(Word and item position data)
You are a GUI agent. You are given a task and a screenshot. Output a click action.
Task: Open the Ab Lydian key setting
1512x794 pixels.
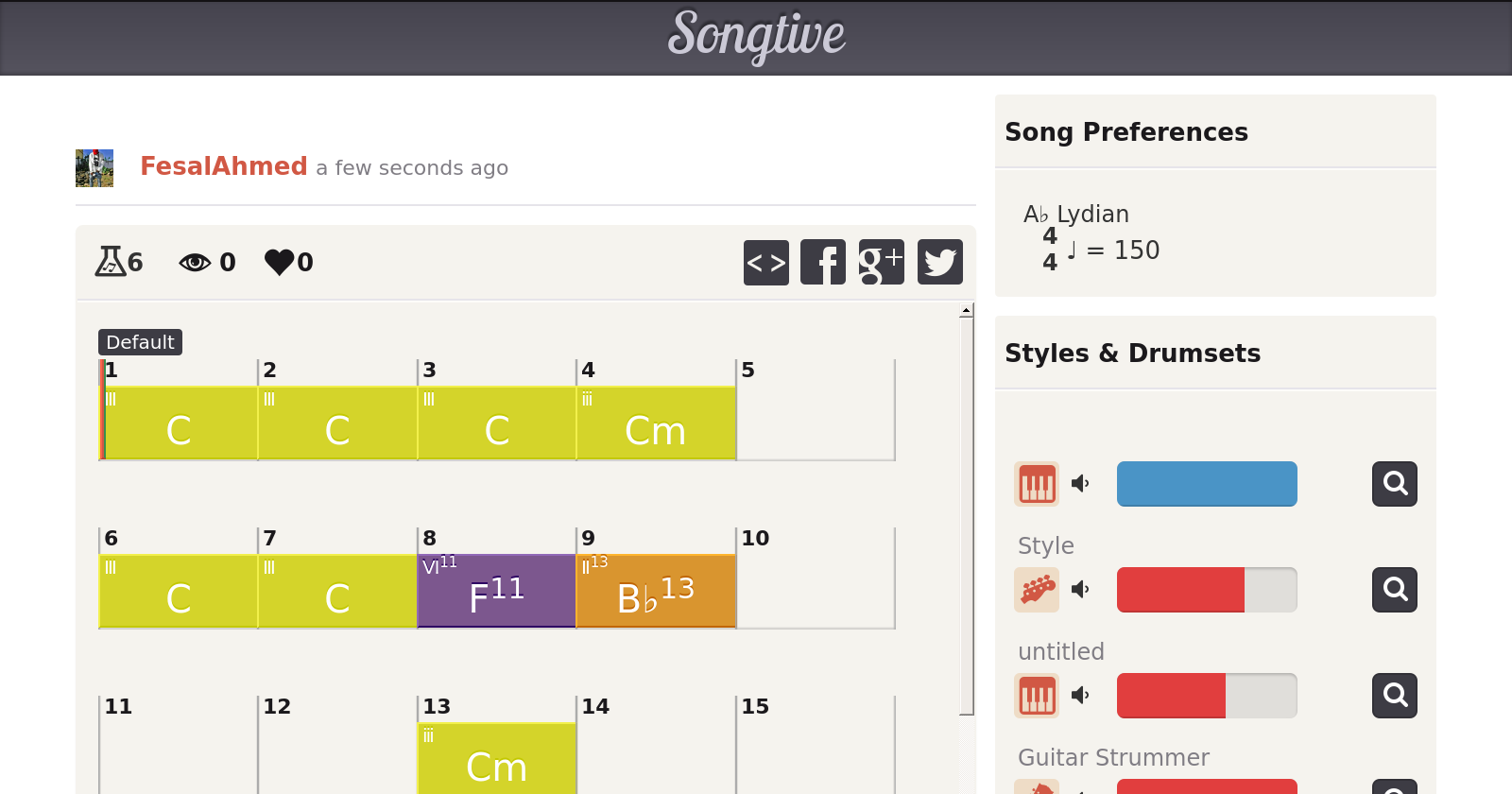(1076, 215)
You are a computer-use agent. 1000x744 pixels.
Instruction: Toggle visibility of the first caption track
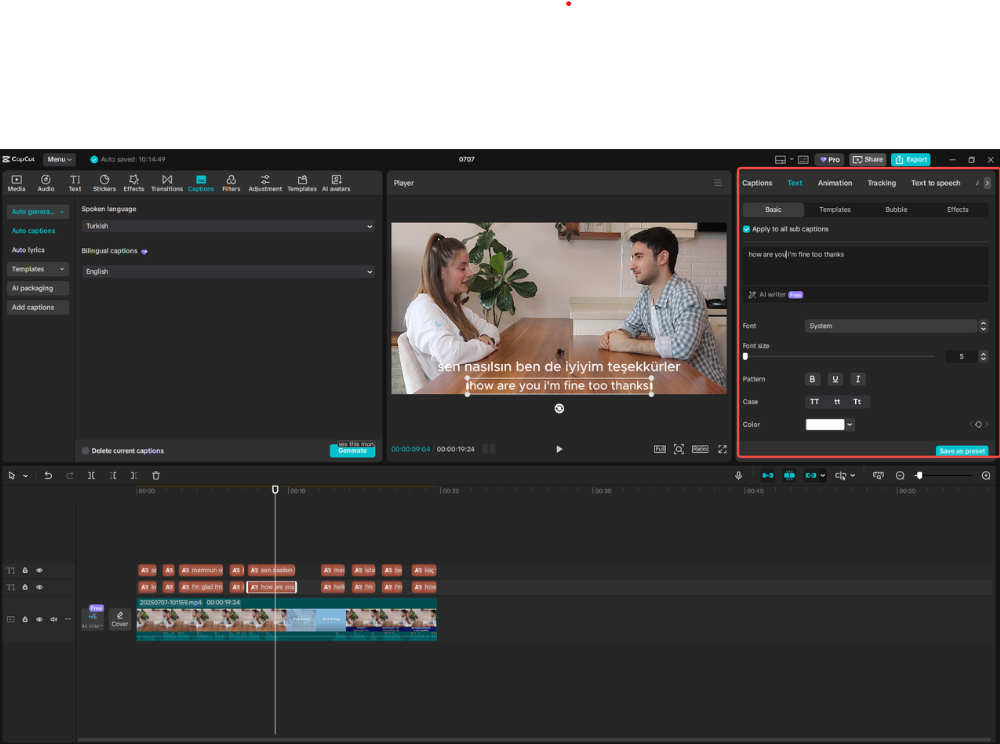coord(39,570)
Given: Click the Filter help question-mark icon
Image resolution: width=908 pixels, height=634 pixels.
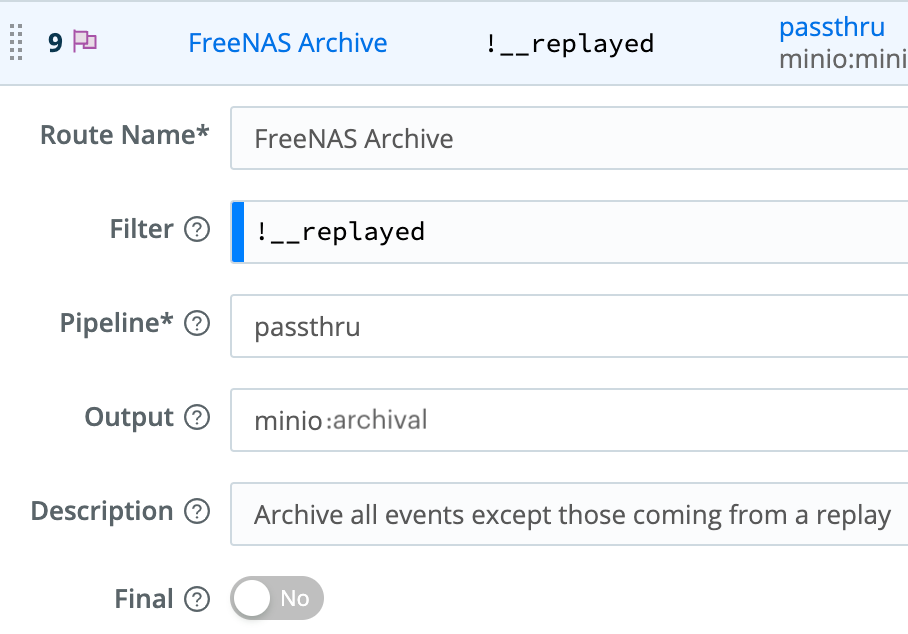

(Problem statement):
Give the listing above again line for line, leaving out the pictures.

(The output):
You are a GUI agent. You are given a task and a screenshot. Output a click action.
Task: Open the Ab Lydian key setting
1512x794 pixels.
(1076, 215)
You are a computer-use agent. 1000x744 pixels.
Instruction: Toggle visibility of the first caption track
coord(39,570)
Given: Click the Filter help question-mark icon
Image resolution: width=908 pixels, height=634 pixels.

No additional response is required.